# START OF Page text

Over the years that particular ISP lasted, I had the occasion of watching a number of “core”, “enterprise-grade” Sun software crumble to bits when faced with real-life situations – everything from Sun Web Server going nuclear under trivial loads and being replaced (sneakily at first) with custom builds of Apache to recurring troubles with SIMS (the Sun Internet Mail Server, since then superseded by the Sun Java Messaging Server), for which we had to craft a number of workarounds and which was so much of a pain that when my small team of misfits had to build the very first version of Megamail (yeah, you can blame me for that, too), we threw away most of it except for the one bit that worked (the message store) and wrapped it in a heavily customized Horde webmail front-end.
We were forced to do all the front-end stuff on Sun boxes at first, but the performance was so bad that eventually we shut them down one by one and replaced them with Linux ones. Nobody noticed anything but improvements, and after a number of iterations (where I no longer took an active part) the entire infra-structure was eventually migrated to FCCN.
I should mention, however, that Sun did two things beautifully – it had brilliant salespeople (some of whom I’m still keeping track of), and it flew in truly expert support personnel when things got tough – but neither could fix the underlying flaws in the software any more than we did (they only worked in terms of available patches and scheduled releases). Performance-wise, it was untenable for any company to keep throwing hardware upgrades at the problems we had, so those two positives only evened out the overall situation.
In the meantime, our little non-“Sun”:com/Sun band had pretty much set up shop outside the “regular” ISP infrastructure. We shunned the multiple firewalls, insane network setups and security theatre and set up a small cluster of Compaq machines running Linux on the open Internet (mostly for accao.net
, its Quake and suchlike servers and its little portal, which I managed directly).
By that time, Cobalt came out with these wonderfully small, energy-efficient and flexible 1U servers that were great for website hosting, and we stacked half a dozen or so next to the 4U Compaqs and ran entirely too much stuff off them: the games portal, corporate hosting for a few customers, our own network monitoring, etc. We became a satellite ISP of sorts, and even kept mailing-lists and alternate mailboxes for the staff and the Sun SIMS consultants, which was kind of ironic…
I had a Qube 3 on my desk, and hated when Sun bought the company and essentially trashed it – the server appliance market wasn’t even a toddler then, and they essentially murdered the best available solution at the time.
And it was very near that time, during one of my rare physical visits to the data center right at the peak of the Sun hardware purchasing frenzy, that I walked all the way through to the end of the racks and came across a stack of boxes roughly my height (I’m a bit more than 1.8m tall) and around half a meter on the side – six or seven of them stacked alone from the rest.
To my utter shock, they were filled to overflowing with plastic feet for E250 and similar machines. These feet were purple plastic squares roughly 7cm on a side and 2cm thick, and they’d been stored there since they weren’t needed for rack-mounting. There were hundreds of them, and to this day I keep one on my office desk drawer as a memento of the folly all those big, hideously expensive and needlessly complex Sun boxes represented.

# END OF Page text

> Short task 1
Using the ISP account, list every size or length given in metric units, along with what each one measures.
> Short task 2
Write the next part of the ISP account, picking up after its final sentence.
The lines after this point come from a different source than the ISP account.

# START OF Information shown

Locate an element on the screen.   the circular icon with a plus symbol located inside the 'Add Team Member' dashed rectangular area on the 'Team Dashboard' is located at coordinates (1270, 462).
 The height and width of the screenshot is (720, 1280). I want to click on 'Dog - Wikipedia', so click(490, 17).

# END OF Information shown

> Written reply 1
- a bit more than 1.8m: the writer's height
- around half a meter on the side: the stacked boxes
- roughly 7cm on a side: the purple plastic feet
- 2cm thick: the purple plastic feet

> Written reply 2
That plastic memento and Cobalt’s demise (which I tried to allay by endlessly tinkering with the boxes we had to upgrade them to modern Linux packages over the years) made an indelible mark on my views towards Sun where it regarded their hardware strategy, and it was at that time that I knew that anything else of consequence I’d ever build would run on cheap Intel hardware, no matter what – this was outside the Mac sphere, and I wasn’t betting on Apple ever tackling the enterprise market (in case you were wondering – I’m a pragmatist, not a zealot).
Karmic balance was restored a few months later, when the RFQ for our e-commerce solution drew to a close and we set up a sizable bunch of Dell boxes for it (and, eventually, other things), running a mix of Intershop and other doodads atop Windows NT.
I think we ran it against an Oracle back-end (I do know that the Internet portal databases were Sybase’s turf, given their tight relation to the CMS we were using), and that was when I started getting tangled in the kind of database engine/support/tools licensing discussions that further tainted my view of enterprise solutions.
Fortunately, by then, we had moved on to planning the replacement of the Sun mail servers with Exchange (which was an entirely new ball game), and eventually I left the systems field altogether and ended up on corporate network services by the time we sold off the original ISP (over the years we’ve since set up five or six more similar infrastructures, depending on who’s counting and if you consider partnerships or wholly-owned systems).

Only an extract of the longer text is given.